任务目标 1:
用两句话概括下面这篇分段定积分例题文本。

选定文本:
══════════════════════════════
# 分段求解一重定积分：涉及三角函数和凑微分的一道例题

## 一、题目

$$f(x)=\left\{\begin{array}{cc}x \mathrm{e}^{-x^{2}}, & x \geqslant 0, \\ \frac{1}{1+\cos x}, & -1<x<0,\end{array}\right.$$

$$I = \int_{1}^{4} f(x-2) \mathrm{d} x = ?$$

## 二、解析

$$t=x-2$$

$$x = t + 2$$

$$\mathrm{d} x = \mathrm{d} t$$

$$x \in(1,4) \Rightarrow t \in(-1,2) \Rightarrow$$

$$t \in(-1,0) \cup(0,2)$$

$$\int_{1}^{4} f(x-2) \mathrm{d} x=\int_{-1}^{2} f(t) \mathrm{d} t \Rightarrow$$

$$\int_{-1}^{0} \frac{1}{1+\cos t} \mathrm{d} t+\int_{0}^{2} t e^{-t^{2}} \mathrm{d} t.$$

[1]. 《常用的三角函数求导公式汇总

$$\cos 2 \alpha=2 \cos ^{2} \alpha-1 \Rightarrow$$

$$1+\cos 2 \alpha=2 \cos ^{2} 2 \Rightarrow$$

$$1+\cos ^{2} t=2 \cos ^{2} \frac{t}{2} \Rightarrow$$

$$\frac{1}{1+\cos t}=\frac{1}{2} \frac{1}{\cos ^{2} \frac{t}{2}} \Rightarrow$$

$$\frac{1}{2} \sec \frac{t}{2}=\frac{1}{2}\left(\tan \frac{t}{2}\right)_{t}^{\prime} \Rightarrow$$

$$\int_{-1}^{0} \frac{1}{1+\cos ^{2} t} \mathrm{d} t=\left.\frac{1}{2} \tan \frac{t}{2}\right|_{-1} ^{0}=\frac{1}{2}\left(0+\tan {\frac{1}{2}}\right)$$

$$\int_{0}^{2} t e^{-t^{2}} \mathrm{d} t = \frac{-1}{2} \int_{0}^{2} e^{-t^{2}} \mathrm{d} \left(-t^{2}\right) \Rightarrow$$

$$\left.\frac{-1}{2} e^{-t^{2}}\right|_{0} ^{2}=\frac{-1}{2}\left(e^{-4}-1\right)$$

$$I = \frac{1}{2} \tan \frac{1}{2}+\frac{1}{2}-\frac{1}{2} e^{-4}$$
══════════════════════════════
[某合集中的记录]
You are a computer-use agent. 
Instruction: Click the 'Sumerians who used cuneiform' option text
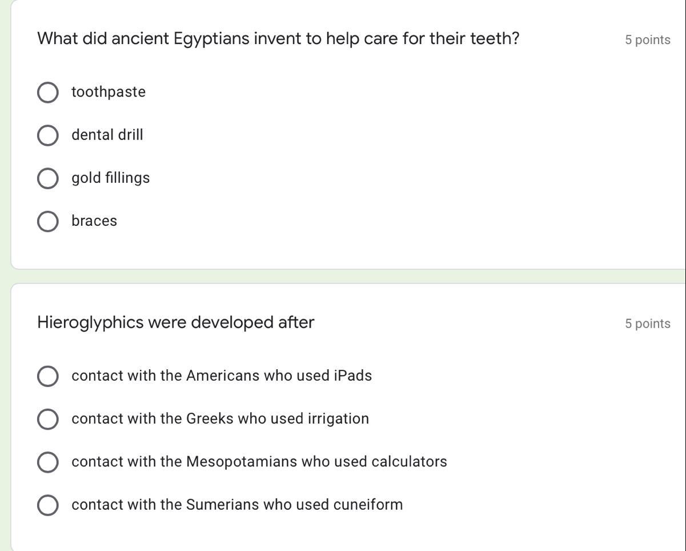click(x=237, y=504)
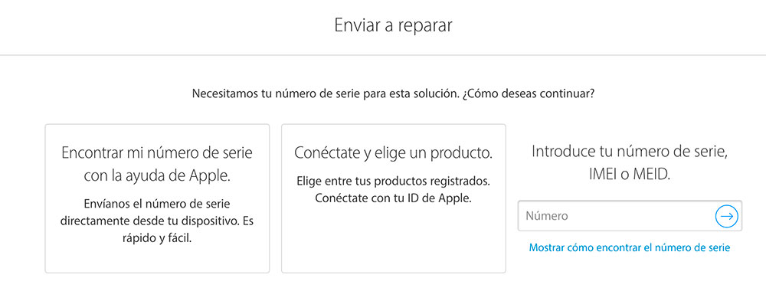Open 'Mostrar cómo encontrar el número de serie' link
The image size is (766, 301).
click(630, 247)
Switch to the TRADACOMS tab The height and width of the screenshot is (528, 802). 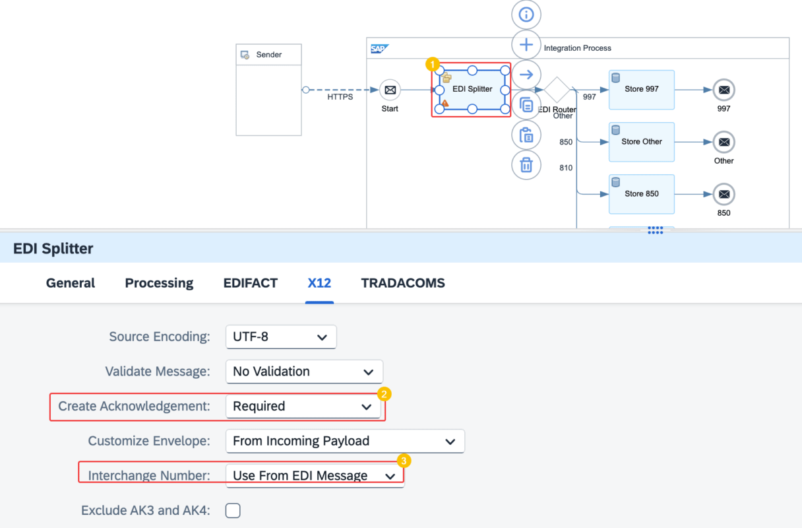point(403,283)
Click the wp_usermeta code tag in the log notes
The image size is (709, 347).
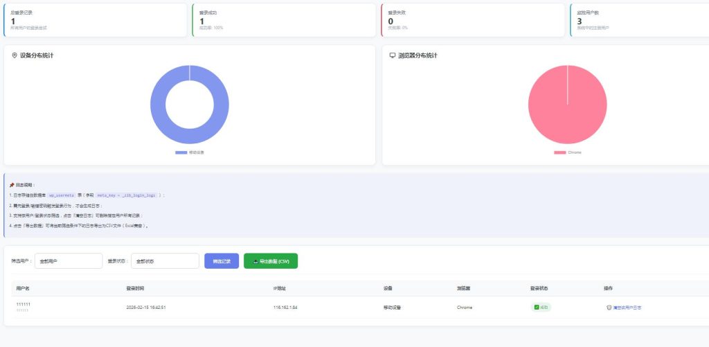pyautogui.click(x=61, y=195)
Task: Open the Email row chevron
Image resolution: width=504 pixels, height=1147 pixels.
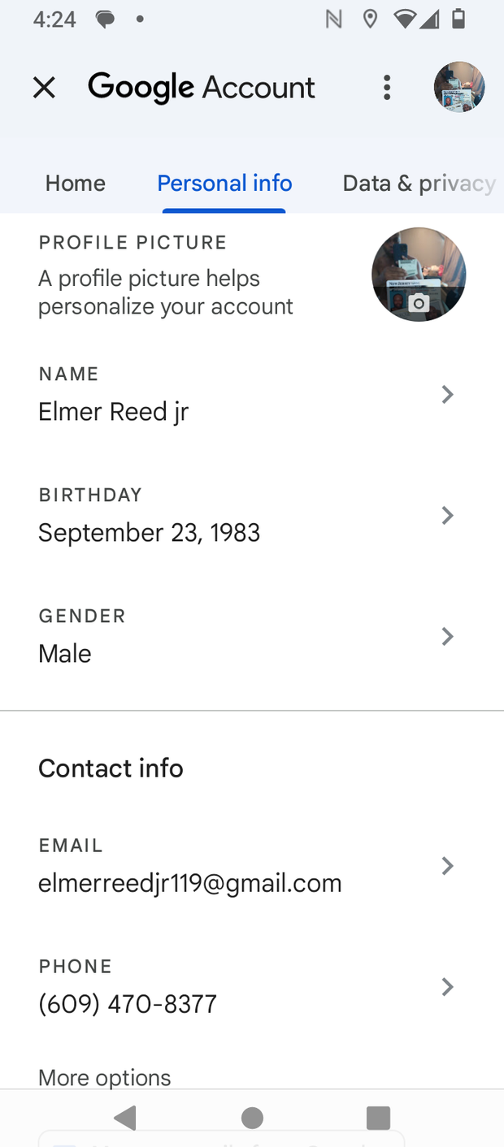Action: tap(447, 867)
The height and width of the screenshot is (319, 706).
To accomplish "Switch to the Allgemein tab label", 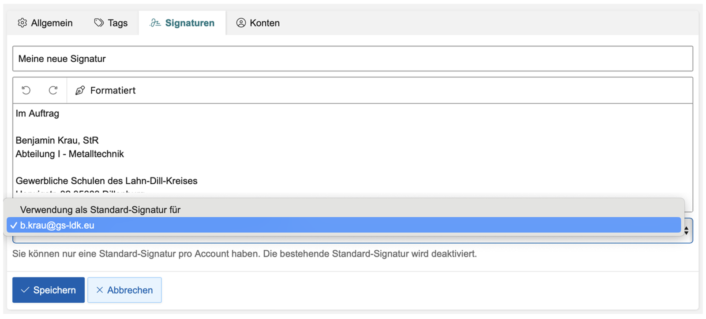I will pyautogui.click(x=52, y=23).
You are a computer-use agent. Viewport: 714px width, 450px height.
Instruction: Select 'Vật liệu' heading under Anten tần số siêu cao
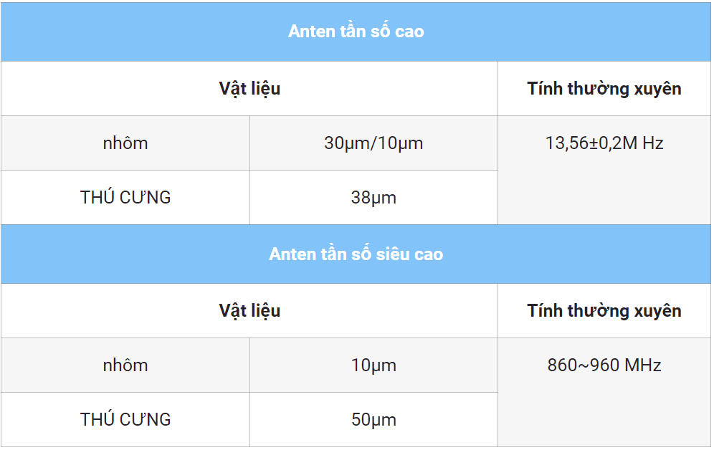[x=249, y=311]
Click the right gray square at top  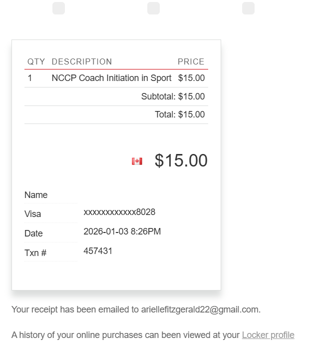(x=248, y=9)
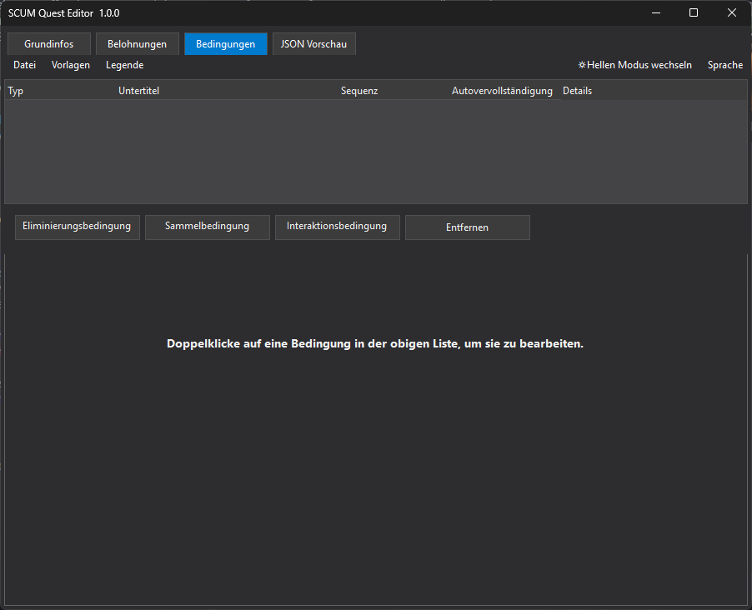The height and width of the screenshot is (610, 752).
Task: Open the Vorlagen menu
Action: coord(71,65)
══════════════════════════════
任务目标 2:
修改记录中从开头起、到含有“click(630, 247)”的那一行为止（两端都包含）的各行，把“option text”换成“option label”，其余内容不变，只给出这些行。答案中不要包含图片。

完整答案 1:
该例题给出一个分段函数 f(x)，要求计算 I = ∫₁⁴ f(x−2) dx。解析中令 t = x−2，把积分拆成 ∫₋₁⁰ 1/(1+cos t) dt 与 ∫₀² t·e^(−t²) dt 两部分：前者借助三角恒等式化为 ½·tan(t/2) 求值，后者用凑微分求得 −½(e^(−4)−1)，最终得到 I = ½·tan(½) + ½ − ½·e^(−4)。

完整答案 2:
You are a computer-use agent. 
Instruction: Click the 'Sumerians who used cuneiform' option label
click(x=237, y=504)
Open 'Mostrar cómo encontrar el número de serie' link
The image size is (766, 301).
click(630, 247)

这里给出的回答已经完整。